The police force of Reno—the most unbelievably inept group of law enforcement personnel ever assembled—has been invited to the Police Convention in Miami, Florida (because “they invited everybody”), but instead find themselves the unfortunate victims of a computer error upon arrival, and are subsequently rejected from the ceremonies. Good thing, because when a terrorist attack leaves the entirety of the Miami police force quarantined inside the quarters of the convention hotel, it is up to this band of misfits to patrol the streets and maintain order. Unsurprisingly, they’re hardly able to get out of the police station without wreaking havoc, at one point missing hundreds if 911 calls when the emergency phone board is unplugged to make way for microwave popcorn (if America were to ever suffer another terrorist attack, one imagines that it would most likely happen under their watch).

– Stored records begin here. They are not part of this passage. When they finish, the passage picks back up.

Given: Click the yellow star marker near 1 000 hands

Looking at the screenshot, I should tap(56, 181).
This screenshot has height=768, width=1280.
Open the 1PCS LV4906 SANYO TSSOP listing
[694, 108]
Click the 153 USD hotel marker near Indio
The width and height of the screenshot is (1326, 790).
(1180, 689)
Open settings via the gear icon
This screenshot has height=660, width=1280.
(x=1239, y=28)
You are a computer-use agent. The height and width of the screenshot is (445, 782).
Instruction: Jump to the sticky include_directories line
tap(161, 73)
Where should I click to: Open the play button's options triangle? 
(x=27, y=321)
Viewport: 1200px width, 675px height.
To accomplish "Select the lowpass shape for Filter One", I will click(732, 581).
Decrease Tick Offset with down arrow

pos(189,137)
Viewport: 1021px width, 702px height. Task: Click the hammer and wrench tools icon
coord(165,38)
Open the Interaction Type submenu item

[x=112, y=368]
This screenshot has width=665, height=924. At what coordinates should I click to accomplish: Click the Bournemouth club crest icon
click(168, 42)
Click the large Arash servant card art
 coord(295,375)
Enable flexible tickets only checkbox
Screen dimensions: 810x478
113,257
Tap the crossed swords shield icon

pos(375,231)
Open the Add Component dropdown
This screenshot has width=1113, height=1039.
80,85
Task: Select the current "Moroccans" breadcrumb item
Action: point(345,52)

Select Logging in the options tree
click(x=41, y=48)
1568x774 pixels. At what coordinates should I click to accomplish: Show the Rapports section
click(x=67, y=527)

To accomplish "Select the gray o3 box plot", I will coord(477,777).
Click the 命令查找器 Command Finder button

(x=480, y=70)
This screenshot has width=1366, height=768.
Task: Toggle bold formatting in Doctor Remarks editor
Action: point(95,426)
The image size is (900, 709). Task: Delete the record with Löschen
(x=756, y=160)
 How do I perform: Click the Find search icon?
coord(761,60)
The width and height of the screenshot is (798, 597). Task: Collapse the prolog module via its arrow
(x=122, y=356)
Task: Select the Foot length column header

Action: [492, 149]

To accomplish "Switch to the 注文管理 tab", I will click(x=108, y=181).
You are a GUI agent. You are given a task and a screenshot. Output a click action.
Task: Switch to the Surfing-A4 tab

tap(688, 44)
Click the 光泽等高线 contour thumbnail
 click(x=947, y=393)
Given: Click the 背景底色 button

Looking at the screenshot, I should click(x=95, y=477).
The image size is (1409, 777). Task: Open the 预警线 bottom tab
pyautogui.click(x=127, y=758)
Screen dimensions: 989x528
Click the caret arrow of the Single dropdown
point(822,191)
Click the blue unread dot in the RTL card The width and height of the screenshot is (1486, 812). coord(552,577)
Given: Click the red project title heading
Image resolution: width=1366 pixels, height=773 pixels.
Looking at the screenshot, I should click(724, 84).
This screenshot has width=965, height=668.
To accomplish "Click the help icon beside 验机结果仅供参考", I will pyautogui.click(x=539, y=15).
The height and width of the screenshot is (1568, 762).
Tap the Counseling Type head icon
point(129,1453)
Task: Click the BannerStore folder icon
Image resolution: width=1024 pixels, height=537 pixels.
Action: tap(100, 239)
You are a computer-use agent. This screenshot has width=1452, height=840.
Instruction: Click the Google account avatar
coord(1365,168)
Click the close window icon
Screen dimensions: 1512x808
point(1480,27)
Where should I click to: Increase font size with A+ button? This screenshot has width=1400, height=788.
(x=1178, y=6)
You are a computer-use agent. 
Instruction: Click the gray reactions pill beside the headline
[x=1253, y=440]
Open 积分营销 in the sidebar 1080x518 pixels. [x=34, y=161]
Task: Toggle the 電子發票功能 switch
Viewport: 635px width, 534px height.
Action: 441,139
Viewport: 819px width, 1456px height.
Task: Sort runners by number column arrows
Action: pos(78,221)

Like so many films that fall under the label of “college humor,” Reno 911! is tangential in its characters and happenstance, with characters fleeing a man-eating crocodile one moment only to be mistakenly kidnapped by a drug overlord the next. Many of these moments of randomness provide the film with its biggest laughs (when the film thrives, it is entirely on its what-the-fuck spontaneity), but Reno 911! also weighs down its off-the-cuff attitude with seemingly mandatory narrative backbone and half-developed character arcs that ultimately go nowhere (a fact that would be less disheartening if their aimlessness were truly funny). It’s difficult to tell whether or not the presence of a plot itself impedes on the films humor (as opposed to the far more scattershot original series) or if the writing itself is wholly uninspired, but cause notwithstanding, the effect is that of a poorly realized series of comedy sketches that barely connect from one to the next. Without the aid of substances, Reno 911!: Miami is as much in need of laughs as its characters are in need of a collective brain transplant.